*** Opening of SOURCE EXTRACT ***

Guest column - Hindsight now sharper than one might like to see


By Mike Waddell

Neepawa Banner & Press

As the daily barrage of information with the COVID-19 pandemic comes across the airwaves, internet and newspapers, it is a challenge to sort through the static. As a guest editorial writer this week, I would like to isolate one of the underlying tones that is, at times, being lost in the babble. 

As one looks back through the carnage, largely in the realm of long term care homes, I have a faint hope. I have hope that as a result of the horrific results we have seen, this will shine a spotlight on the need for a more intense focus on elder care in our country. 

In the early stages of the pandemic, it was revealed that there were long term care facilities where staffing levels and protocols were inadequate to the point of crisis. Political leaders nodded solemnly and said “nothing is off the table” in looking at ways to address the long standing shortfalls in relation to Canada’s long term care homes. While it may not yet be the time to fully address the shortfalls, while in the depths of the crisis, it isn’t too early to acknowledge that no matter when we face the concerns, it will come at a huge cost financially. Governments at all levels are going to wring their hands and tut tut about “where might we find the money”.  It is at these moments that hindsight is sharper than one might like.

*** Close of SOURCE EXTRACT ***
*** Opening of GIVEN ENTRIES ***

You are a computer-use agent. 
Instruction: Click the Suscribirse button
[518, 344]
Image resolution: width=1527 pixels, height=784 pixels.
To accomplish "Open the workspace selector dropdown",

*** Close of GIVEN ENTRIES ***

WHAT TO WORK ON —
A - Answer these questions about the guest column on elder care:
(i) Who wrote it?
(ii) In what kind of setting does the writer say the carnage has largely happened?
(iii) What did political leaders say was "off the table"?
B - List every channel that the guest column says the daily barrage of COVID-19 information comes across.

TASK SOLUTIONS —
A -
(i) Mike Waddell
(ii) Long term care homes
(iii) Nothing; they said "nothing is off the table" in looking at ways to address the shortfalls in Canada's long term care homes.

B -
- Airwaves
- Internet
- Newspapers